* _ASSIGNED TASK_: Beginning at the line that holds "The width and", repeat every line through the last line of the material, exactly, and drop any pictures.
──────── INPUT DATA ────────
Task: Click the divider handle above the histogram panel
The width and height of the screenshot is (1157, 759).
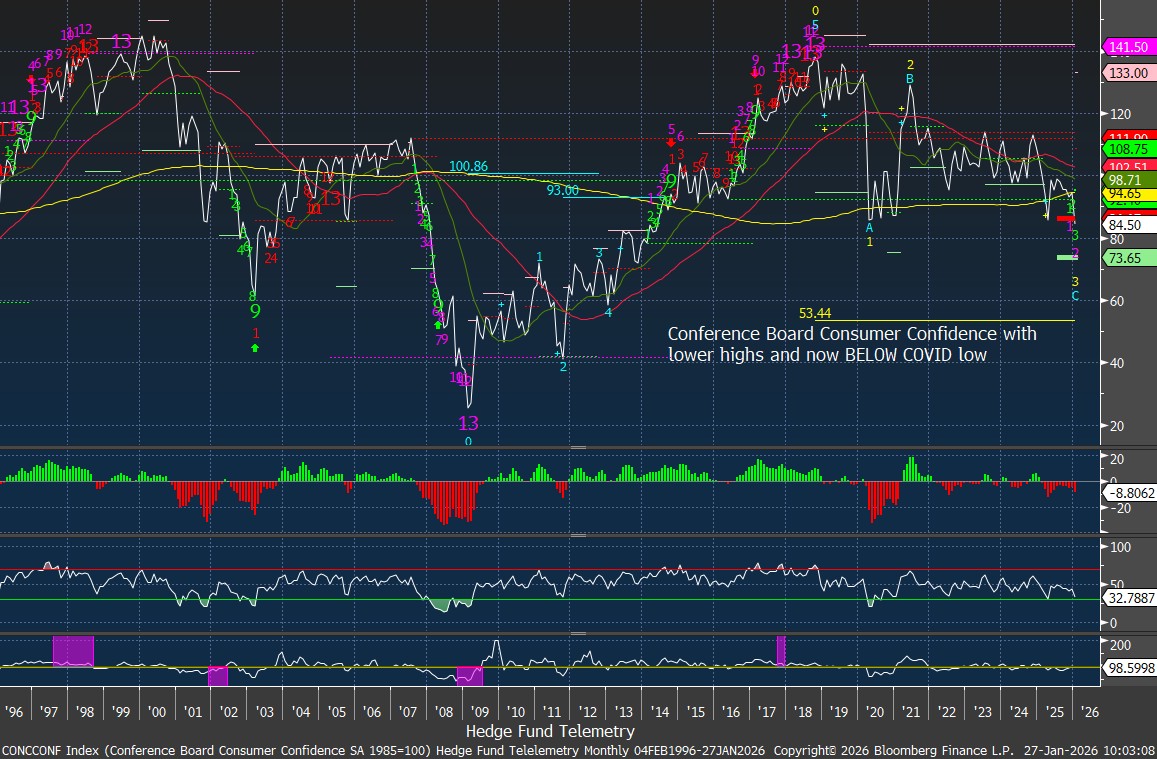Action: [577, 447]
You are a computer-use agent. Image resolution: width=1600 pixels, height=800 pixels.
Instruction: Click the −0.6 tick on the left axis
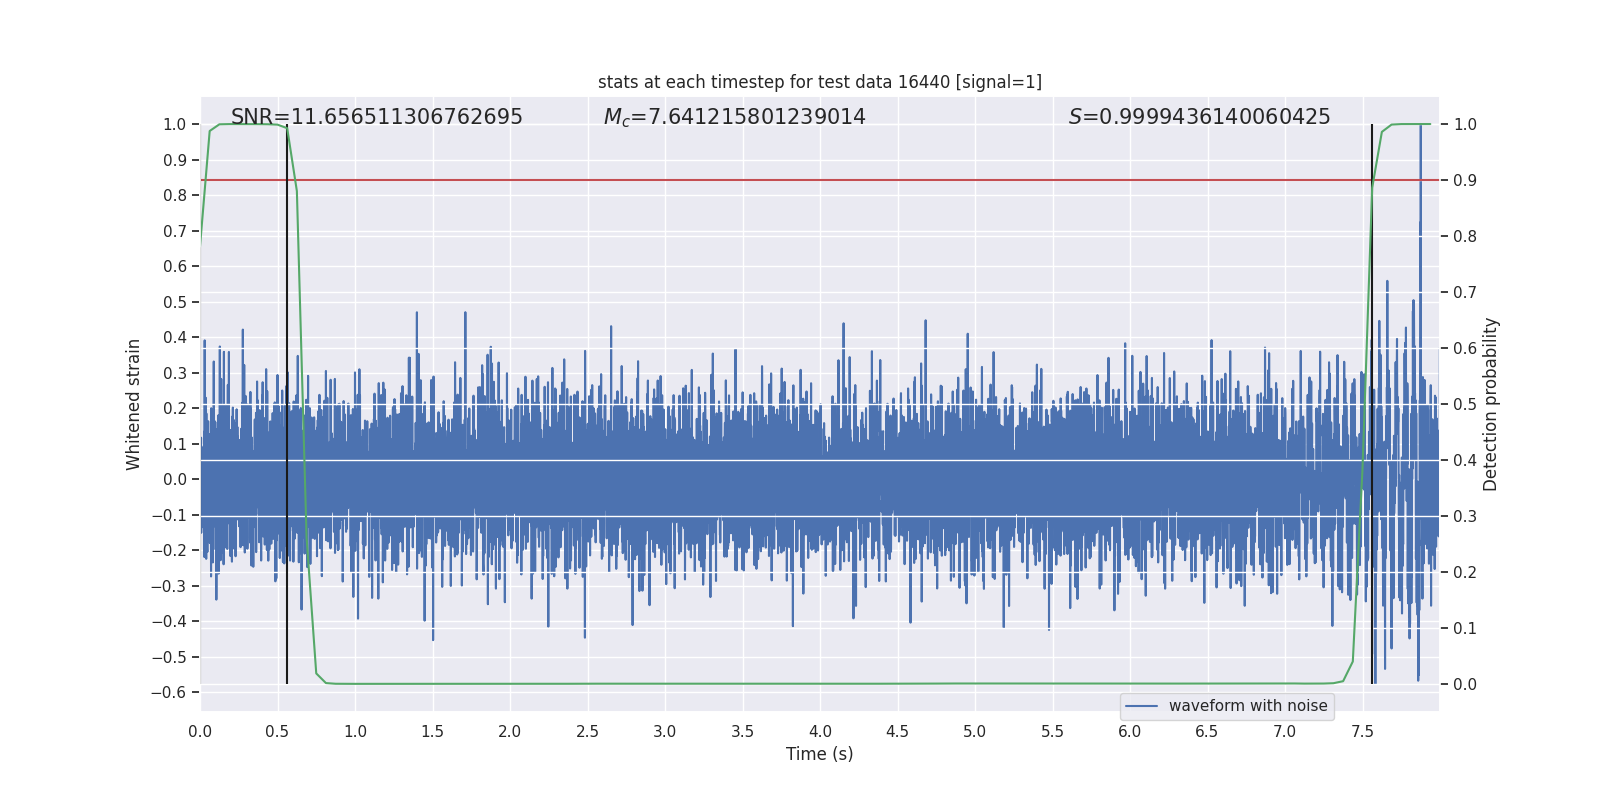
────────
* _SOLUTION TO THIS TASK_:
The width and height of the screenshot is (1157, 759).
Action: [577, 447]
You are a computer-use agent. Image resolution: width=1600 pixels, height=800 pixels.
Instruction: Click the −0.6 tick on the left axis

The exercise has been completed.